Er is een kennisachterstand voor de behandeling met radionucliden, die moet worden ingehaald, vindt Nijsen. “Wij willen laten zien dat er een grote verbeteringsstap te zetten is bij deze behandelingen. Kankerpatiënten worden al meer dan een halve eeuw behandeld met externe radiotherapie, en er zijn dikke handboeken geschreven over alle mogelijke variabelen. Voor radionuclidentherapie, met name over de mogelijke isotopen, bestaat zo’n handboek nog niet. Met dit onderzoek hopen we een bijdrage te leveren aan de patiëntenzorg: door radionuclidentherapieën beter, toegankelijker en persoonlijker te maken.”

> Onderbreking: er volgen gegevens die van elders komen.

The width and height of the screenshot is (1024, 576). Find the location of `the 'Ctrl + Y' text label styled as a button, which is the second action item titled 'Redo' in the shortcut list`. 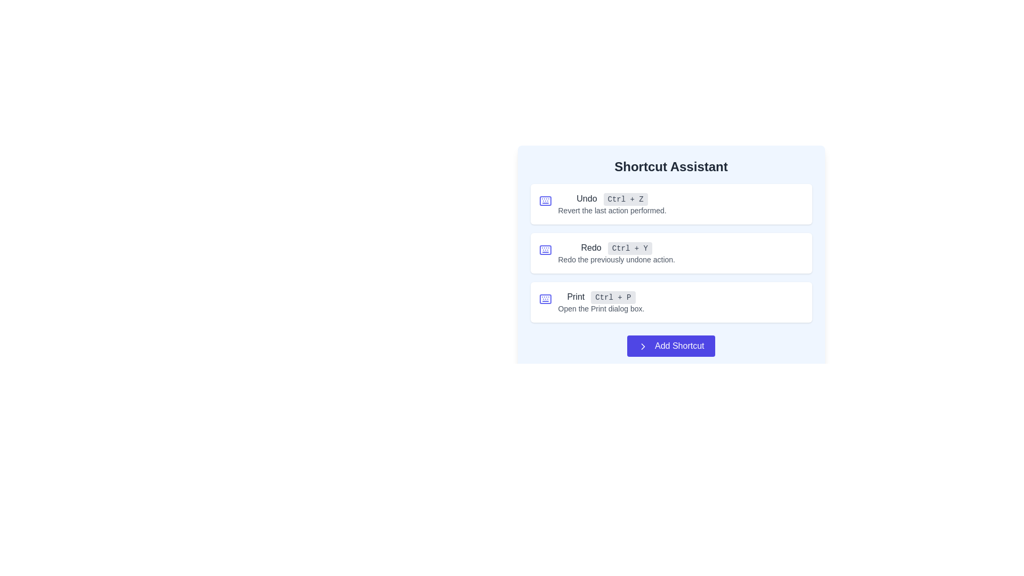

the 'Ctrl + Y' text label styled as a button, which is the second action item titled 'Redo' in the shortcut list is located at coordinates (630, 249).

Het UNRANU-project is gehonoreerd binnen het NWO Perspectief-programma, en is een samenwerking tussen het Radboudumc, de TU Delft, het Erasmus MC, het RIVM, Oncode Institute, de Vereniging van Nucleaire Geneeskunde, de Nederlandse Leverpatiënten Vereniging, de Nederlandse Prostaatkanker Stichting, Stichting Darmkanker, het Wetenschapsknooppunt, Meander Medisch Centrum, Reinier de Graaf Ziekenhuis, en de bedrijven AlfaRIM, HUB Organoids, MILabs, NRG, PALLAS, Quirem Medical (Terumo), RTM, Siemens Healthineers, TerThera, URENCO, Von Gahlen en VSL.
Frank Nijsen is naast zijn werk als hoofdonderzoeker in het Radboudumc ook deeltijd wetenschappelijk adviseur bij Terumo.